In the above embodiment of the present invention, the preset first threshold may have a value range of, for example, 20 to 100, and preferably, D1 is 50. Preferably, the preset second threshold may be equal to the preset first threshold, i.e., D2 — D1.
In the embodiment of the present invention, the memory and the processor can be general-purpose memory and processor, which are not specifically limited herein, and when the processor runs the computer program stored in the memory, the problems of low efficiency of associated text retrieval, and insufficient uniformity and pertinence of the presented text topic in the related art can be solved.

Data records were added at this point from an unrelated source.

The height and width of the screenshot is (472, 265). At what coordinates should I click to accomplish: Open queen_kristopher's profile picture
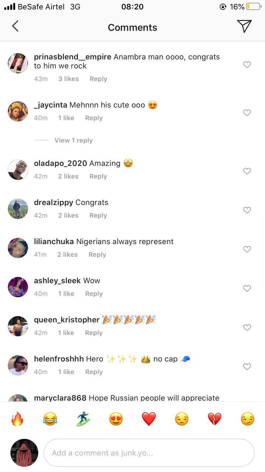(x=18, y=326)
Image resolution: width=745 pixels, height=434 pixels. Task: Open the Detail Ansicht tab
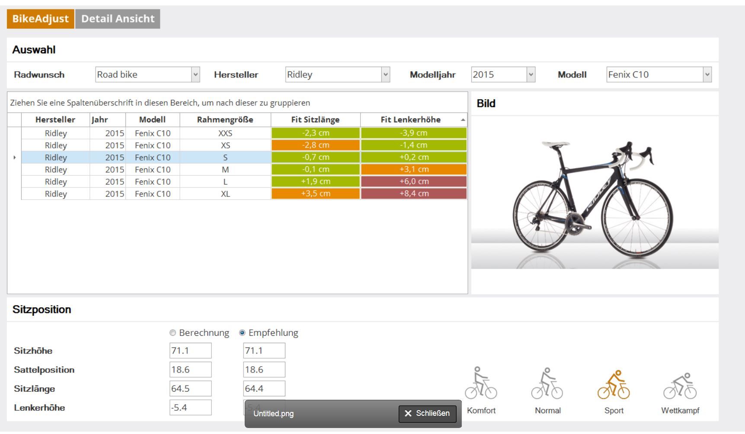pyautogui.click(x=118, y=19)
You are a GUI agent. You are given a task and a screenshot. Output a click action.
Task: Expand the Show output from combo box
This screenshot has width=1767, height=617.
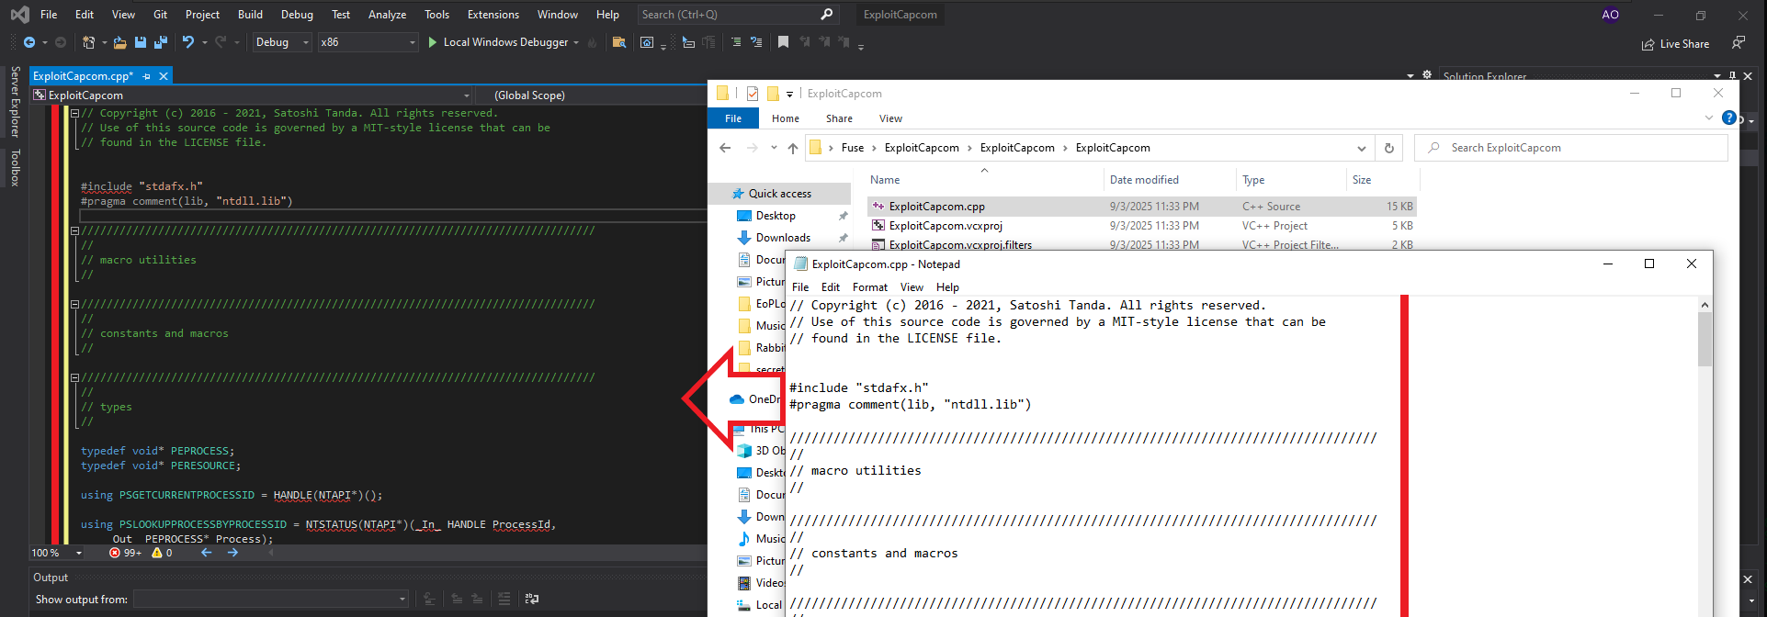[x=402, y=599]
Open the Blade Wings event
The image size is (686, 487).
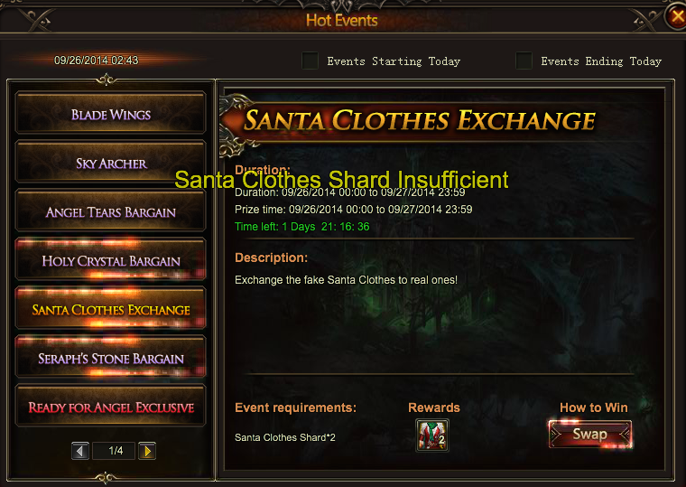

To sum up, in the event cluster text retrieval system provided by the embodiment of the present invention, when calculating the similarity between the event text and the associated text, a corresponding similarity calculation method is selected to calculate the similarity between the event text and the associated text based on the number of the participles of the event text vector or based on both the number of the participles of the event text vector and the number of the participles of the associated text vector, when the number of the participles of the event text vector is greater than a preset first threshold, the similarity is calculated by using the weights of the participles of the intersection or the union of the event text vector and the associated text vector, and when the number of the participles of the event text vector does not exceed the preset first threshold, the similarity is calculated by using the number of the participles of the intersection or the union of the event text vector and the number of the participles of the event text vector and the participles of the associated text vector, on the premise of ensuring the similarity acquisition accuracy, the acquisition efficiency is improved and the server computing resources are saved. In addition, the associated texts are presented in a similarity descending manner, so that the presented associated texts have pertinence, and the user experience can be improved.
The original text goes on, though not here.